## Task
Go through the records below and restate each one word for word.

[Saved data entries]
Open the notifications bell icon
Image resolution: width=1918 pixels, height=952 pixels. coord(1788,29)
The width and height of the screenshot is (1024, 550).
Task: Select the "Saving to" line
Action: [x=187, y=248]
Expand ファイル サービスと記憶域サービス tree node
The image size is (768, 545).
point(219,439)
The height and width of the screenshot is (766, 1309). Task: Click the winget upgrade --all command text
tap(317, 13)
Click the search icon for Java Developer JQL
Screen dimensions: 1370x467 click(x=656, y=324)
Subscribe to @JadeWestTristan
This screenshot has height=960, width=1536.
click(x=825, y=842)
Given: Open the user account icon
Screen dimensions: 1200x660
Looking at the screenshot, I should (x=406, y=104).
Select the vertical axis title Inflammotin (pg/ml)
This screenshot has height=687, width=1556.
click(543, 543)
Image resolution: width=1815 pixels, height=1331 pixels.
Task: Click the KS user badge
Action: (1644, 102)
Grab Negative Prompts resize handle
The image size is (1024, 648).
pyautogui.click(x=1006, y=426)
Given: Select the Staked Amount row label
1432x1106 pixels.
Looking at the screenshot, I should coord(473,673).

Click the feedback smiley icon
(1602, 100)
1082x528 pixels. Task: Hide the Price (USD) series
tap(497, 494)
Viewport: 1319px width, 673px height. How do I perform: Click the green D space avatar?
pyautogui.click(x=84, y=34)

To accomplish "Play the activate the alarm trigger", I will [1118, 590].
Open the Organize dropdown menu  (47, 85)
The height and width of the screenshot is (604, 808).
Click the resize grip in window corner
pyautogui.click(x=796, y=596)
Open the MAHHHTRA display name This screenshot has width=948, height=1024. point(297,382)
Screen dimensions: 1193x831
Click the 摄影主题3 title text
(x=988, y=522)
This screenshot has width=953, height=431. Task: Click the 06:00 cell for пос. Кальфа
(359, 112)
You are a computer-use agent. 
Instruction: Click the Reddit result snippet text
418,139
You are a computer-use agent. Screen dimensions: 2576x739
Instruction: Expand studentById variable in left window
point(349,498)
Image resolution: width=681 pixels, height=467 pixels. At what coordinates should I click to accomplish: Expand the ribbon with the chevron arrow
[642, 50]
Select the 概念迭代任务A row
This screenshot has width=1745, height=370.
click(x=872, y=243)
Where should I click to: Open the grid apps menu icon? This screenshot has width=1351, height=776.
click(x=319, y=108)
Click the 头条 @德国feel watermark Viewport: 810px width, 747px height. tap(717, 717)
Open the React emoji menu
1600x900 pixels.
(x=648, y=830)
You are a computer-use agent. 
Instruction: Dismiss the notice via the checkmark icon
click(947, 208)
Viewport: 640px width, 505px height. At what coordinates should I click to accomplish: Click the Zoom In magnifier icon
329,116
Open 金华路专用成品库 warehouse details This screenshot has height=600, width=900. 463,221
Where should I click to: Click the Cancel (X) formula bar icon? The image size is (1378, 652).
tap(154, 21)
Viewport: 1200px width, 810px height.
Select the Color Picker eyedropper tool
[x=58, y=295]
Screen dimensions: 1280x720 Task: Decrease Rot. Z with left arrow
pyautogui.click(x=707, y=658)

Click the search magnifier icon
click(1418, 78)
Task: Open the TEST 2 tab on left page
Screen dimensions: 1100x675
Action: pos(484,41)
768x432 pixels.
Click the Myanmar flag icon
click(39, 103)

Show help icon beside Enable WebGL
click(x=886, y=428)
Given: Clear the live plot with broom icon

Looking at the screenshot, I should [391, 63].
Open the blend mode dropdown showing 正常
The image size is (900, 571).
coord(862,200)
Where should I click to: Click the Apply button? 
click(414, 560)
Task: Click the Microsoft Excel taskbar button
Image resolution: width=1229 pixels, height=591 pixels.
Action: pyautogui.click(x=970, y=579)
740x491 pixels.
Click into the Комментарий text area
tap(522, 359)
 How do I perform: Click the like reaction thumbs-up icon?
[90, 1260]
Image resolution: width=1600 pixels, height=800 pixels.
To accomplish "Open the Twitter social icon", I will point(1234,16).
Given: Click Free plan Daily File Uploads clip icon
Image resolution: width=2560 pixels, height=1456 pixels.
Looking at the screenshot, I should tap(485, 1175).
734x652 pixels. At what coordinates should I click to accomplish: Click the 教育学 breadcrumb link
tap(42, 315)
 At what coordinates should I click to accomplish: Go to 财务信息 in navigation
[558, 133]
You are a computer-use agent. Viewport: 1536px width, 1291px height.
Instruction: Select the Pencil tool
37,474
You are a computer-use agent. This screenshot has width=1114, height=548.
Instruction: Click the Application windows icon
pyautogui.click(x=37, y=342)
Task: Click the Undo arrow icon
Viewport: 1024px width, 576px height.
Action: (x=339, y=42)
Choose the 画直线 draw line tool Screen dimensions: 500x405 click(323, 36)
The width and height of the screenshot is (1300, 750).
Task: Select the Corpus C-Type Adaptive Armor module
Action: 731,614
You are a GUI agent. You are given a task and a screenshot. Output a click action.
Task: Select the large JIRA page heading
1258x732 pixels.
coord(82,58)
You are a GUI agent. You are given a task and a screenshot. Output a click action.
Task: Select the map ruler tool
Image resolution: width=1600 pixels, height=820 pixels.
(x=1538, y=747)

## Solution for this task
Open the notifications bell icon
Image resolution: width=1918 pixels, height=952 pixels. coord(1788,29)
The width and height of the screenshot is (1024, 550).
Task: Select the "Saving to" line
Action: [x=187, y=248]
Expand ファイル サービスと記憶域サービス tree node
The image size is (768, 545).
point(219,439)
The height and width of the screenshot is (766, 1309). Task: Click the winget upgrade --all command text
tap(317, 13)
Click the search icon for Java Developer JQL
Screen dimensions: 1370x467 click(x=656, y=324)
Subscribe to @JadeWestTristan
This screenshot has height=960, width=1536.
click(x=825, y=842)
Given: Open the user account icon
Screen dimensions: 1200x660
Looking at the screenshot, I should (x=406, y=104).
Select the vertical axis title Inflammotin (pg/ml)
This screenshot has height=687, width=1556.
click(543, 543)
Image resolution: width=1815 pixels, height=1331 pixels.
Task: Click the KS user badge
Action: (1644, 102)
Grab Negative Prompts resize handle
The image size is (1024, 648).
pyautogui.click(x=1006, y=426)
Given: Select the Staked Amount row label
1432x1106 pixels.
Looking at the screenshot, I should coord(473,673).

Click the feedback smiley icon
(1602, 100)
1082x528 pixels. Task: Hide the Price (USD) series
tap(497, 494)
Viewport: 1319px width, 673px height. How do I perform: Click the green D space avatar?
pyautogui.click(x=84, y=34)

To accomplish "Play the activate the alarm trigger", I will [1118, 590].
Open the Organize dropdown menu  (47, 85)
The height and width of the screenshot is (604, 808).
Click the resize grip in window corner
pyautogui.click(x=796, y=596)
Open the MAHHHTRA display name This screenshot has width=948, height=1024. point(297,382)
Screen dimensions: 1193x831
Click the 摄影主题3 title text
(x=988, y=522)
This screenshot has width=953, height=431. Task: Click the 06:00 cell for пос. Кальфа
(359, 112)
You are a computer-use agent. 
Instruction: Click the Reddit result snippet text
418,139
You are a computer-use agent. Screen dimensions: 2576x739
Instruction: Expand studentById variable in left window
point(349,498)
Image resolution: width=681 pixels, height=467 pixels. At what coordinates should I click to accomplish: Expand the ribbon with the chevron arrow
[642, 50]
Select the 概念迭代任务A row
This screenshot has width=1745, height=370.
click(x=872, y=243)
Where should I click to: Open the grid apps menu icon? This screenshot has width=1351, height=776.
click(x=319, y=108)
Click the 头条 @德国feel watermark Viewport: 810px width, 747px height. tap(717, 717)
Open the React emoji menu
1600x900 pixels.
(x=648, y=830)
You are a computer-use agent. 
Instruction: Dismiss the notice via the checkmark icon
click(947, 208)
Viewport: 640px width, 505px height. At what coordinates should I click to accomplish: Click the Zoom In magnifier icon
329,116
Open 金华路专用成品库 warehouse details This screenshot has height=600, width=900. 463,221
Where should I click to: Click the Cancel (X) formula bar icon? The image size is (1378, 652).
tap(154, 21)
Viewport: 1200px width, 810px height.
Select the Color Picker eyedropper tool
[x=58, y=295]
Screen dimensions: 1280x720 Task: Decrease Rot. Z with left arrow
pyautogui.click(x=707, y=658)

Click the search magnifier icon
click(1418, 78)
Task: Open the TEST 2 tab on left page
Screen dimensions: 1100x675
Action: pos(484,41)
768x432 pixels.
Click the Myanmar flag icon
click(39, 103)

Show help icon beside Enable WebGL
click(x=886, y=428)
Given: Clear the live plot with broom icon

Looking at the screenshot, I should [391, 63].
Open the blend mode dropdown showing 正常
The image size is (900, 571).
coord(862,200)
Where should I click to: Click the Apply button? 
click(414, 560)
Task: Click the Microsoft Excel taskbar button
Image resolution: width=1229 pixels, height=591 pixels.
Action: pyautogui.click(x=970, y=579)
740x491 pixels.
Click into the Комментарий text area
tap(522, 359)
 How do I perform: Click the like reaction thumbs-up icon?
[90, 1260]
Image resolution: width=1600 pixels, height=800 pixels.
To accomplish "Open the Twitter social icon", I will point(1234,16).
Given: Click Free plan Daily File Uploads clip icon
Image resolution: width=2560 pixels, height=1456 pixels.
Looking at the screenshot, I should tap(485, 1175).
734x652 pixels. At what coordinates should I click to accomplish: Click the 教育学 breadcrumb link
tap(42, 315)
 At what coordinates should I click to accomplish: Go to 财务信息 in navigation
[558, 133]
You are a computer-use agent. Viewport: 1536px width, 1291px height.
Instruction: Select the Pencil tool
37,474
You are a computer-use agent. This screenshot has width=1114, height=548.
Instruction: Click the Application windows icon
pyautogui.click(x=37, y=342)
Task: Click the Undo arrow icon
Viewport: 1024px width, 576px height.
Action: (x=339, y=42)
Choose the 画直线 draw line tool Screen dimensions: 500x405 click(323, 36)
The width and height of the screenshot is (1300, 750).
Task: Select the Corpus C-Type Adaptive Armor module
Action: 731,614
You are a GUI agent. You are given a task and a screenshot. Output a click action.
Task: Select the large JIRA page heading
1258x732 pixels.
coord(82,58)
You are a GUI agent. You are given a task and a screenshot. Output a click action.
Task: Select the map ruler tool
Image resolution: width=1600 pixels, height=820 pixels.
(x=1538, y=747)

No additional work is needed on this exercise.